В те времена преподнести подарок чиновнику, начальнику было не просто. А принять — считалось почти позором. Подарков, которых можно было бы назвать взяткой, все очень боялись. Я знаю очень хорошо, что Василий Феодосьевич никогда не принимал подарков от людей, которые от него могли зависеть…
— Разговор на эту тему очень актуален сегодня, в эпоху сплошной коррупции, которую ни Медведев, ни Путин не могут победить.

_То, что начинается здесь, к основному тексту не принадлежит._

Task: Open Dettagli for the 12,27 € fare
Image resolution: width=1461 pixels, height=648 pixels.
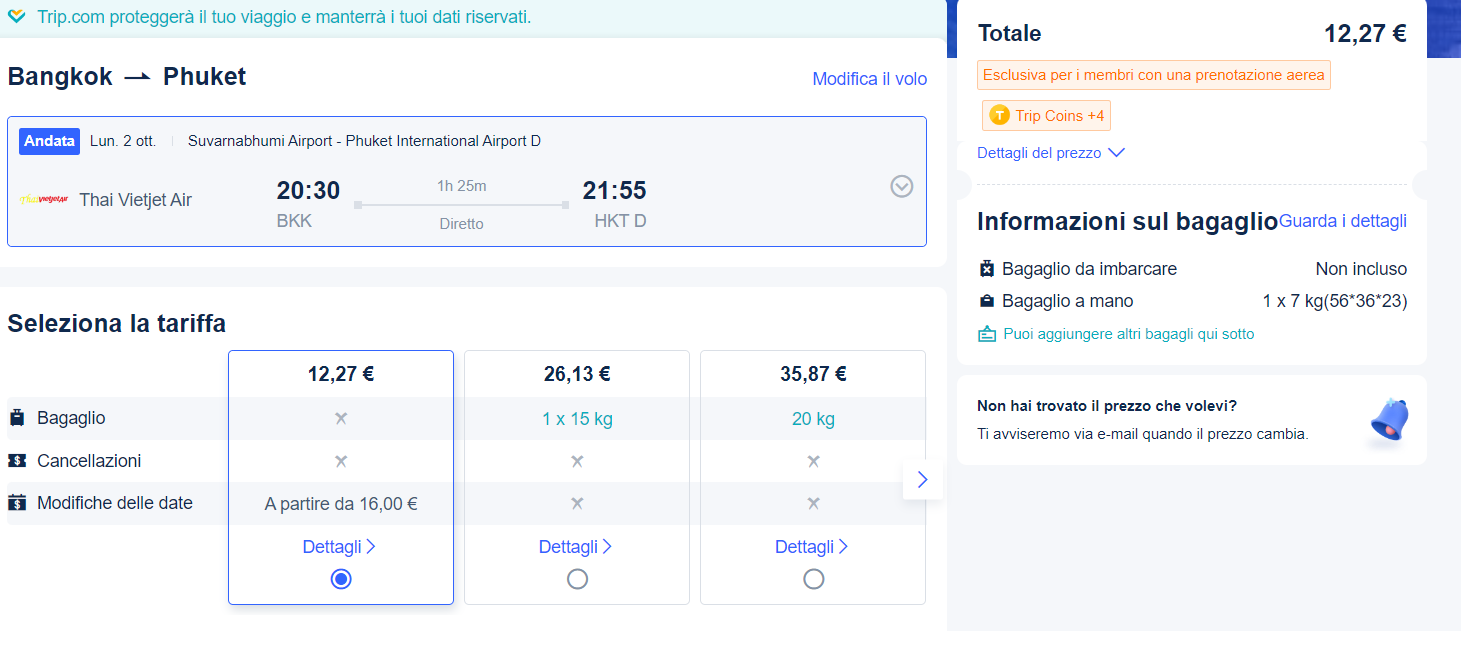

— Я уже рассказывала про нашу семью, про дядю, про отца, руководителей республик, первых лиц. Не помню никаких роскошных вещей в квартире. А семья Микояна, в которой я жила? Вы не поверите, у них в доме тоже ничего особенного не было. Мебель, вещи, кровати, посуда — все казенное. Сегодня и про эту семью гуляют легенды. Например, получают ли наследники главного советского комиссара по продовольствию отчисления за «микояновскую» колбасу? Точнее, за бренд, как теперь говорят. Насколько мне известно, во всяком случае, до 90-х годов, никто не мог и подумать, чтобы получать какие-нибудь дивиденды от использования имени, чего там говорить, выдающегося хозяйственника страны. Буквально недавно одна армянская русскоязычная газета сообщила, что корреспондент, побывавший в квартире невестки Анастаса Ивановича Микояна (к тому же еще и мамы знаменитого музыканта Стаса Намина), был удивлен, что она живет в небольшой квартирке. А в советские времена у абсолютного большинства людей, занимавших государственные посты, внутри сидело чувство страха: ни в коем случае не взять казенное, не воспользоваться государственным, не переступить дозволенное…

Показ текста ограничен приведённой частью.